**WHAT YOU SHOULD DO**: Return exactly the lines of the records below, starting at the line that contains "[X] (69, 964)" and ending at the line that contains "Testimonials (240, 272)", with both of those lines kept.

**INFORMATION SHOWN**:
▼
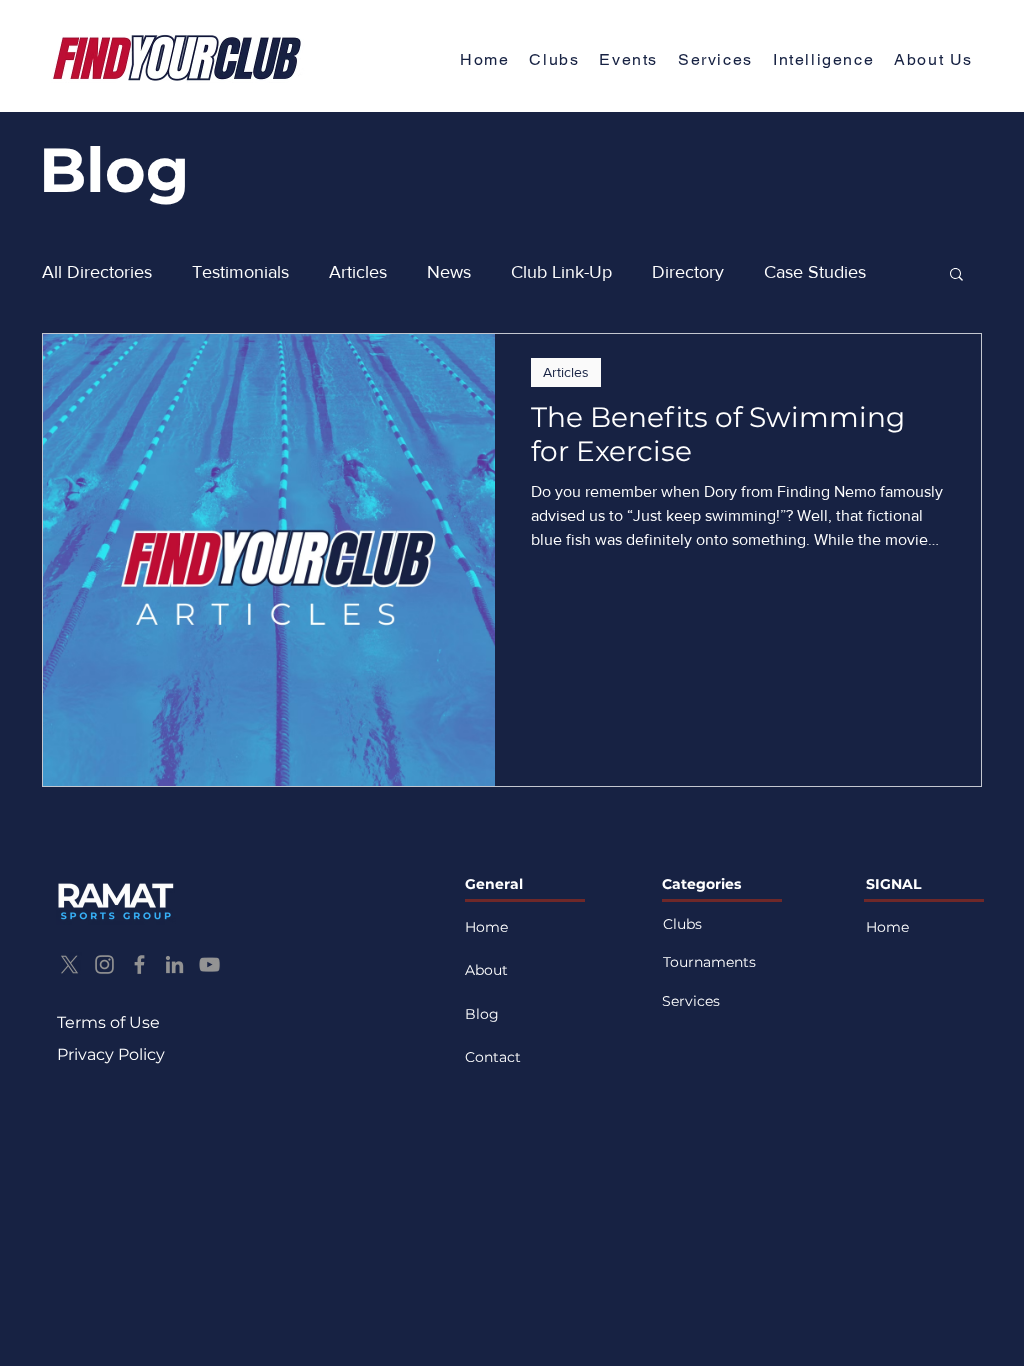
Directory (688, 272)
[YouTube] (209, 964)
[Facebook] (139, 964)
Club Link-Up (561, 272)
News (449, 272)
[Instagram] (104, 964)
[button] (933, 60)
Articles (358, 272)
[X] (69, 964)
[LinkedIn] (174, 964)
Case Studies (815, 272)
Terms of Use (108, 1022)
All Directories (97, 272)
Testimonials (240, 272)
▲
▼
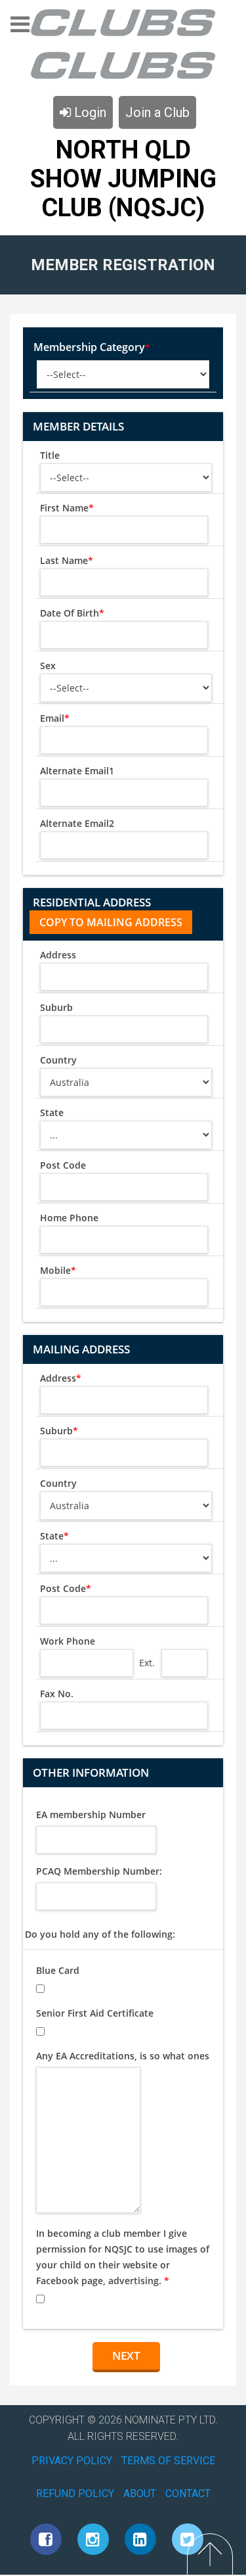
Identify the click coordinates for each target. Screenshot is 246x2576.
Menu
▲
**EXERCISE RESPONSE**:
[X] (69, 964)
[LinkedIn] (174, 964)
Case Studies (815, 272)
Terms of Use (108, 1022)
All Directories (97, 272)
Testimonials (240, 272)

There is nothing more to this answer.